Wednesday, December 08, 2004

A study in exasperation

Last weekend Michael and I finally purchased a 'new' TV. This is something we've been looking forward to for the last year, ever since we decided that a TV didn't make the first cut of priorities from all the wedding present gift cards and such. We wanted to get the right model, so we took our time and planned carefully and saved up and researched for the perfect TV that would meet our needs, be nice enough to want to keep for many years, and be modern enough to accommodate the changing technology demands of the next few years without being so close to the cutting that it would be horrifically expensive. Our current TV turns ten years old this year, and isn't compatible with modern DVDs - older videos that have been made into DVDs without getting digitally remastered, such as our A&E P&P or Bertie & Jeeves, work fine, but most new releases flicker badly, so we pretty much have to watch anything on DVD on the office computer. So this will definitely be a welcome Christmas present to each other.

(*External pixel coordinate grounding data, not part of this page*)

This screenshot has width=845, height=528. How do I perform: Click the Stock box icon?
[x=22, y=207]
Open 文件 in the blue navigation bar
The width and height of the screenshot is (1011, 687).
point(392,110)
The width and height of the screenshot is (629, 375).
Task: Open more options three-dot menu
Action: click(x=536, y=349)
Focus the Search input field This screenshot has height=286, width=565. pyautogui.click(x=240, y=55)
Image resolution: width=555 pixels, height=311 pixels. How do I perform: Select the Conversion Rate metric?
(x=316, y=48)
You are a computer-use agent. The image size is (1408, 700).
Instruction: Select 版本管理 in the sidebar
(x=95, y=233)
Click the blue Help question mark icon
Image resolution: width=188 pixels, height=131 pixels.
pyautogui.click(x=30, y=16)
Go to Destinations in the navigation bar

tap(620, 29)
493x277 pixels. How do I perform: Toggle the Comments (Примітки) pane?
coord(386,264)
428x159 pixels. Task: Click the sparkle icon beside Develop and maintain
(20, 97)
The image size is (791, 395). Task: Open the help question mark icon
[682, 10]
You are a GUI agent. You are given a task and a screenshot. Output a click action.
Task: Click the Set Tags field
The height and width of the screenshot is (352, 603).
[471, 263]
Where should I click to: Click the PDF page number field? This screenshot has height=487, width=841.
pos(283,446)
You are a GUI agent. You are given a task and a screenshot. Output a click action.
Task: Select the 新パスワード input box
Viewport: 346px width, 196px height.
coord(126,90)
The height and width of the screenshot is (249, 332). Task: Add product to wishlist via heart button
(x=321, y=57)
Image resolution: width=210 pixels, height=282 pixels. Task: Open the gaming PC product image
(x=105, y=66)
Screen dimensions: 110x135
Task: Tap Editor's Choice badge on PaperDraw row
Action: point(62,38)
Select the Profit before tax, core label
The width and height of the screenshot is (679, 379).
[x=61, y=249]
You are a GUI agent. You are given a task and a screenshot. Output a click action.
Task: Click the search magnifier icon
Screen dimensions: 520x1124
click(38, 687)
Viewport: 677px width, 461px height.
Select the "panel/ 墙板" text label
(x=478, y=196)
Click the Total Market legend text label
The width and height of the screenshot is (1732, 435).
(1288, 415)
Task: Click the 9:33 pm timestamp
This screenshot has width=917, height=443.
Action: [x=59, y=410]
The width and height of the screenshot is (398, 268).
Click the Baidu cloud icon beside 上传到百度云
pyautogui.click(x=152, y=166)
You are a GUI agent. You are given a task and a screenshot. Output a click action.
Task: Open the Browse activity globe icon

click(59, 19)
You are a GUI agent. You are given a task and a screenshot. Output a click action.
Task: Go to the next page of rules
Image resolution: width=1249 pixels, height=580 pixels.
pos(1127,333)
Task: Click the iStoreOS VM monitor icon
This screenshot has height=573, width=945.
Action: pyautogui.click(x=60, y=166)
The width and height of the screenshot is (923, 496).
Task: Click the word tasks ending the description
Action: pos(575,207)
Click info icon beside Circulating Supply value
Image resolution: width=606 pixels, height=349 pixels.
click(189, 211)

There we were in the electronics department, and Michael found the perfect model - big enough, but not so big as to be pretentious; HDTV compatible, which is apparently going to be important a few years down the road; sleek and silver; and best of all, discounted at a great price. It was an open box model, meaning that it had been purchased and then returned, so it couldn't be re-sold as new, even though it was essentially brand-new. I do love bargains. We tried to take it home that day, but it didn't fit in my car, so Michael came back the next day with his truck. When we finally got it home and unwrapped it, Michael noticed several scratches and other minor cosmetic defects on the front and side panels that certainly weren't there when we saw it in the store. Obviously, this must have occurred when they tried unsuccessfully to load it up the first time - I must admit, I had my doubts when I saw them trundling the TV out there on a barren dolly, with no padding or wrapping at all. 'I wonder whether we could call them up and demand a further discount?' Michael pondered. Good idea - we even looked at the label, and it was clearly labeled Used but clearly NOT labeled Damaged. Certainly if it had looked defective in the store, we would have asked about getting a cosmetic discount. So yesterday when I got home from work, I gamely sat down in front of the computer and dialed the store.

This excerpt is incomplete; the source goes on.